開幕から4連敗というスタート。ミシャ時代の攻撃的な編成(専門的なCBやSBが少ない状況)をそのまま引き継いでのリビルドを余儀なくされ、守備構築に苦戦した。岩政監督は「根深い問題がある」と繰り返しながらも、地道な修正作業を続けた。第20節から5連勝近い状態に持ち込んだ矢先の2025年8月11日、突然の契約解除が発表された。25節終了時点で10勝4分11敗という成績だった。
出典: Jリーグ公式 岩政解任 https://www.jleague.jp/sp/news/article/31696/
柴田慎吾新監督:内部昇格による再建
岩政監督の後任に就いたのは、U-18(ユース)チームを率いていた柴田慎吾コーチだ。アカデミー出身者がトップチームの監督に就任するという形は、クラブの「育成哲学の継続」を象徴する人事とも言える。

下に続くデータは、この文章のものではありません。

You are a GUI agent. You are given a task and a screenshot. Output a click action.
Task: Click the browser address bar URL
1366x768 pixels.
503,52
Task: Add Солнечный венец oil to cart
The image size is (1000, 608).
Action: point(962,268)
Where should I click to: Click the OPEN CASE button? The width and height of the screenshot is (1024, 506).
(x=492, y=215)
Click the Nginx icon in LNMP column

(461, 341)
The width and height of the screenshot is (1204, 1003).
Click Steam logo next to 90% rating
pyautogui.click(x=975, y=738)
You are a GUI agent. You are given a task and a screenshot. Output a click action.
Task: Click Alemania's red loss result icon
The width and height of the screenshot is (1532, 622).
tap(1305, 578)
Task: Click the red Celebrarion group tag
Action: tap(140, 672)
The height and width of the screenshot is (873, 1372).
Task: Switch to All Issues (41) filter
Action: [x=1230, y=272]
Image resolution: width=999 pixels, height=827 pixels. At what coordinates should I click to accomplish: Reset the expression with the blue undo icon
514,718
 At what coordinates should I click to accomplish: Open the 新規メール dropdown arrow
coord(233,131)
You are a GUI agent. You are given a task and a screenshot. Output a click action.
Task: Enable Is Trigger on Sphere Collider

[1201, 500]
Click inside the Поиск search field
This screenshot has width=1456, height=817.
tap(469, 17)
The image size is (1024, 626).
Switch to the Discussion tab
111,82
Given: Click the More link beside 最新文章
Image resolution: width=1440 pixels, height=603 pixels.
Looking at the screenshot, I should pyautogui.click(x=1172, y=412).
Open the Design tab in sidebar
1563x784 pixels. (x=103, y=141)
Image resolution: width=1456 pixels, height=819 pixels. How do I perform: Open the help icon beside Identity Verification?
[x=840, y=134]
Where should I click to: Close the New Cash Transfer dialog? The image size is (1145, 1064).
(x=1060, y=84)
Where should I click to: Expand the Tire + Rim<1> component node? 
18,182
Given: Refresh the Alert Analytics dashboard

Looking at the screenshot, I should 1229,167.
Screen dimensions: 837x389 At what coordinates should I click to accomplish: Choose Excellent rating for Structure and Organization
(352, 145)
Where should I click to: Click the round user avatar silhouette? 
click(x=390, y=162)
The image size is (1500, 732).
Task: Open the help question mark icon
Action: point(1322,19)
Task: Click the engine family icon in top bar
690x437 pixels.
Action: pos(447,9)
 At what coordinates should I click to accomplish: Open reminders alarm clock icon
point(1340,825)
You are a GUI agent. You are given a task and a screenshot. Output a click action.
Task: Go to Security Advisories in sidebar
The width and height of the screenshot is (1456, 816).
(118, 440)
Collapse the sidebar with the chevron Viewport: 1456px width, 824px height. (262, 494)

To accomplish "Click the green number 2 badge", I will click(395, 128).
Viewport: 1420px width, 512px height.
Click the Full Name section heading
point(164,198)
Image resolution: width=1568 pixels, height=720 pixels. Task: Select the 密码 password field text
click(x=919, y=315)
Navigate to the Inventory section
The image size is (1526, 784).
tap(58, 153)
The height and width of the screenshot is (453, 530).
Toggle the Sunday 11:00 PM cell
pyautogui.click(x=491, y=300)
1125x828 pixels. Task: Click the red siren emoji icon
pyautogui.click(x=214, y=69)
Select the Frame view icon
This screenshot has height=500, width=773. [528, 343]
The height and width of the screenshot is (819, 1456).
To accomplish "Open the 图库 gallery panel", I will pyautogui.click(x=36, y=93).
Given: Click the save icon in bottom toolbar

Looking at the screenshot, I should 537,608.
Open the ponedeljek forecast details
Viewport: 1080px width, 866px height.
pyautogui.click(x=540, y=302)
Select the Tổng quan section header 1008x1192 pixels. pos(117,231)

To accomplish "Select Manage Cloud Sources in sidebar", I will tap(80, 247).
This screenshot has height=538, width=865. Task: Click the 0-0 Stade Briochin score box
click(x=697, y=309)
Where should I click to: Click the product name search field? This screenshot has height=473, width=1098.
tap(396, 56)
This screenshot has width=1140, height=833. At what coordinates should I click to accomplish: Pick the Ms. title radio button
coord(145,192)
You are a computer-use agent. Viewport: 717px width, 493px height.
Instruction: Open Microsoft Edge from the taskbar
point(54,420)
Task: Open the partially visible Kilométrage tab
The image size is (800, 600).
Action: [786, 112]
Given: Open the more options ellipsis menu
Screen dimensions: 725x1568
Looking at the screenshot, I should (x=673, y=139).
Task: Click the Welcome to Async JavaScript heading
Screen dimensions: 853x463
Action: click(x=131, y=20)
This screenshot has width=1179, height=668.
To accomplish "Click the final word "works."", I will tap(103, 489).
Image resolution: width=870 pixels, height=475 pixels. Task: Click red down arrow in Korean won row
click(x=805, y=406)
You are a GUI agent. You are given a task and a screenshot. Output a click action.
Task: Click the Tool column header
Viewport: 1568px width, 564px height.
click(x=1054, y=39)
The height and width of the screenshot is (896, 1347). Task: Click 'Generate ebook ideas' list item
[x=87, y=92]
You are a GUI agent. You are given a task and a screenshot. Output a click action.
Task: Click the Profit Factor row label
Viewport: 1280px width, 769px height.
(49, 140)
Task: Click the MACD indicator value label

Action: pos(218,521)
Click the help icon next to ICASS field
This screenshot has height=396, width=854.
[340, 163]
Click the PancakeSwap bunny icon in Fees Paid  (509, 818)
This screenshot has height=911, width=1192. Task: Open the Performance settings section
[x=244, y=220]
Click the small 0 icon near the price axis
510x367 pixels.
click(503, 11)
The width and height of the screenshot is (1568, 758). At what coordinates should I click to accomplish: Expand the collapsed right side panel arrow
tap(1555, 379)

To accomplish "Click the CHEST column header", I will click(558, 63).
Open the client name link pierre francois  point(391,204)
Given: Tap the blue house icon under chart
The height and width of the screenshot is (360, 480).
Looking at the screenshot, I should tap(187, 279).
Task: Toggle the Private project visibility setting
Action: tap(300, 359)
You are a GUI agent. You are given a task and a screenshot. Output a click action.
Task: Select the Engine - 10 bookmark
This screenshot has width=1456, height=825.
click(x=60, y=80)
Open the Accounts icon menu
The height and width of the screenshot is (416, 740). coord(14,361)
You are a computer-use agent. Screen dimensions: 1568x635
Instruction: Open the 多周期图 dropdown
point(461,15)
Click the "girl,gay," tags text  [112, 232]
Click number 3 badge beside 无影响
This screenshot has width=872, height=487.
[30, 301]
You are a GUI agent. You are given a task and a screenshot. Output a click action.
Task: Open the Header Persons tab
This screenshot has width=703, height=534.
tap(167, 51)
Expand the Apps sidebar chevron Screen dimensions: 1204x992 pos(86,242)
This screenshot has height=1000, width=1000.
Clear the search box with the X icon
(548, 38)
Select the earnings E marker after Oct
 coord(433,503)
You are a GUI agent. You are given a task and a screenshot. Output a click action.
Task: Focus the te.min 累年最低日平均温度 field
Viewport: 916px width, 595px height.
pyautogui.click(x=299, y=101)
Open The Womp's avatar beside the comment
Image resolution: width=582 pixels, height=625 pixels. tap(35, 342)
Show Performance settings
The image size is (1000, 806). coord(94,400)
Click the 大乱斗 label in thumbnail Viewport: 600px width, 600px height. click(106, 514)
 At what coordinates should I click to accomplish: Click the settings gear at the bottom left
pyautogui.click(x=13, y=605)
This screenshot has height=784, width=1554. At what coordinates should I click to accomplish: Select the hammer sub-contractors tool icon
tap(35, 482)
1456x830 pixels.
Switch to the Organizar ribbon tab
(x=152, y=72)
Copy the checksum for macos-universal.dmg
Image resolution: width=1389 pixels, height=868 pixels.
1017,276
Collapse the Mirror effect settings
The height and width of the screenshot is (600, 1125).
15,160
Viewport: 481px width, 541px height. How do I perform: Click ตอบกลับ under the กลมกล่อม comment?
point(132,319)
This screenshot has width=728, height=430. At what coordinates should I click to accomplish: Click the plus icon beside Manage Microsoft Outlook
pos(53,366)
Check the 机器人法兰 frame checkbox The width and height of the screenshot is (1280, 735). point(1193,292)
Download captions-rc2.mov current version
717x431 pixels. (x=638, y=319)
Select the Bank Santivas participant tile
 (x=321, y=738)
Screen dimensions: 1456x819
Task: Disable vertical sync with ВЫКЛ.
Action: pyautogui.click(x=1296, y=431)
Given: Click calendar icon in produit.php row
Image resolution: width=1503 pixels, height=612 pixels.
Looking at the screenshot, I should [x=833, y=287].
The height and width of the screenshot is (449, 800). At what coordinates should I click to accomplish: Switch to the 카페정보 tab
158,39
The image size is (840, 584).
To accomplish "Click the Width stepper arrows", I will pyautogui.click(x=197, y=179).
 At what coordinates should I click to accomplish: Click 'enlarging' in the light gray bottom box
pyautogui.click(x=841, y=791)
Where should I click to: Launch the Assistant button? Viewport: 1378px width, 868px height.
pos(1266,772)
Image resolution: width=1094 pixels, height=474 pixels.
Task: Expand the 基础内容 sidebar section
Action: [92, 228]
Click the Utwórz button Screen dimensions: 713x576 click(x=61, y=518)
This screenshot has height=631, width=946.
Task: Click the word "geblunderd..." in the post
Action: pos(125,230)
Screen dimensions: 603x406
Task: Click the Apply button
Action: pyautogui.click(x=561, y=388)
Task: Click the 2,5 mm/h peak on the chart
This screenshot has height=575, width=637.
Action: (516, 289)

柴田監督が掲げる「スペースアタッキング」という戦術コンセプトは、ミシャ体制の「流動性」と岩政体制の「組織性」を融合させようとする試みだ。残り13試合での就任という厳しい状況から、J2残留を果たすことが2025年の最優先課題となった。
出典: footballista https://www.footballista.jp/special/206371
J2での戦い:強みと課題
コンサドーレがJ2で直面する課題は「J1で戦ってきたクラブのプライド」と「J2の泥臭い現実」のギャップだ。J2は技術よりも走力・強度・粘り強さが重要なリーグで、J1仕様に最適化されてきた編成ではそのギャップを埋めるのに時間がかかる。
一方で強みもある。コンサドーレのブランドと野々村時代に構築した地域ネットワーク・サポーターベースは、J2でも圧倒的だ。スタジアムの入場者数やスポンサー収入もJ2他クラブとは一線を画す規模を保っている。
1年でのJ1復帰を目指して
2025年のコンサドーレの目標は明確だ。1年でのJ1復帰。柴田新監督の下で新しいスタイルを確立し、若手選手の台頭と経験者の融合でJ2を勝ち抜くことが求められている。「聖地・厚別」の改修完成もアドバンテージとなる。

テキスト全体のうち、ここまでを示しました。